The Ministry for the Future will be published by Orbit in October 2020. Newsweek is excited to reveal the cover for Robinson's latest:

kim-stanley-robinson-novel-future
Design by Lauren Panepinto / Images by Trevillion

"This is my sixth book with Orbit, and I can scarcely express how happy and fulfilling it's been to work with such a great team," Robinson said. "To me the cover seems to be suggesting something like the feel of glimpsing the light at the end of the tunnel—the possibility of getting into a new open field of possibilities. I'll be hoping for that."

While little has been so far revealed about the plot of The Ministry for the Future, Robinson's upcoming novel will follow the difficult process of creating a civilization in balance with our planet's biosphere, which Robinson described as "our only home, and in effect our extended body."

"Since that balance doesn't exist now, and getting to that balance isn't what we've been prioritizing, and we don't have a system for designing or enacting the changes necessary to get to that state, it's bound to be a time of troubles," Robinson said. "Science fiction isn't exactly about prediction, but that one is an easy call."

Global warming and our response to it has been a frequent theme in Robinson's novels—in 2008 Time magazine named him a "Hero of the Environment." As science fiction, Robinson's books often track advanced science, but never lose sight of how even world-changing technological advancements are created and shaped by our social structures. Many of his novels are explicit or implicit critiques of the capitalism and the market system economies that have caused climate change and the resulting elite classes, which perpetuate their power at the expense of the environment.

"The market system itself is the crux of the issue, and its mispricing of the true cost of things is one reason it too is in crisis," Robinson told Newsweek in 2017 interview. "Maybe its ongoing failures will force us to properly value our biosphere, and then properly price what we do."

The Ministry for the Future will explore similar themes, but in our immediate, rather than distant, future.

"To the extent that we do have systems to deal with the global crisis we've entered in this century, they're to be found in science, government, and what one might call the general intellect, which is to say, everyone alive and what we think and feel, which includes becoming more and more aware that we're one species on one planet, and have no choice but to deal with the situation we've created," Robinson told Newsweek.

But while Robinson anticipates that even the best-case scenarios for humanity's future will have to emerge from chaos and dark days ahead, his books never wallow in post-apocalyptic dystopias. Instead, his books are often about the process of transformation, as humans collectively overcome our greatest obstacles in pursuit of a more humane and gratifying future for us all.
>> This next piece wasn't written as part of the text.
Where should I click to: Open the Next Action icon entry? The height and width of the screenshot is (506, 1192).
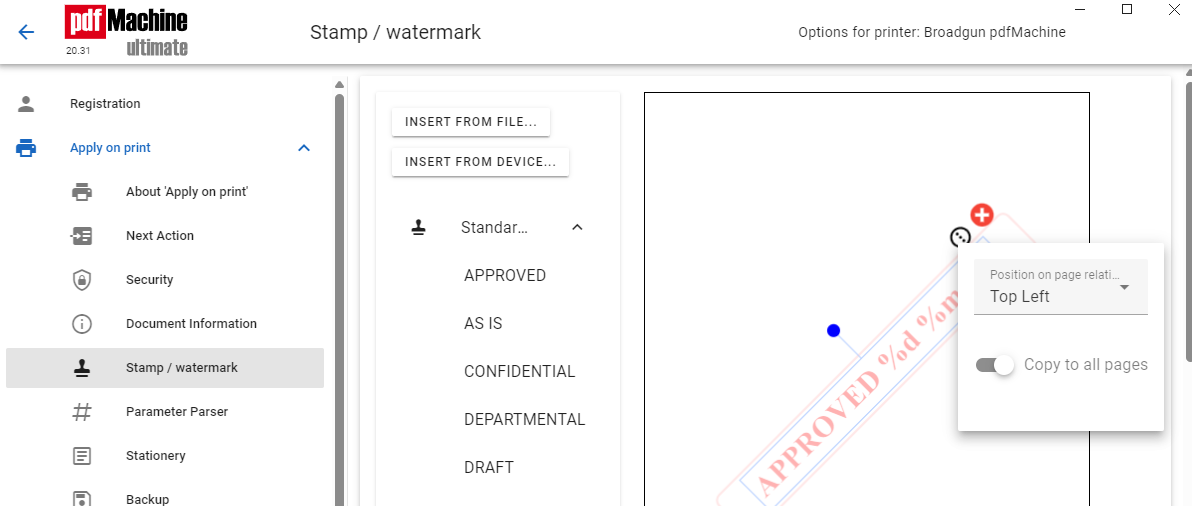82,236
He even sees some hope in the ongoing response to the coronavirus pandemic.

"In the midst of the Covid-19 protocols, as we together do the needful things to flatten the curve and avoid the worse alternatives in hopes of the better, we can see how it might work, when the whole world works together. It's very suggestive for how we might go forward after this strange moment," Robinson said. "In that context my novel might still feel relevant: we'll see."

Robinson's previous novels have won Hugo, Nebula, Locus and World Fantasy awards and have been translated into 25 languages. His next, The Ministry for Information will be released by Orbit in October.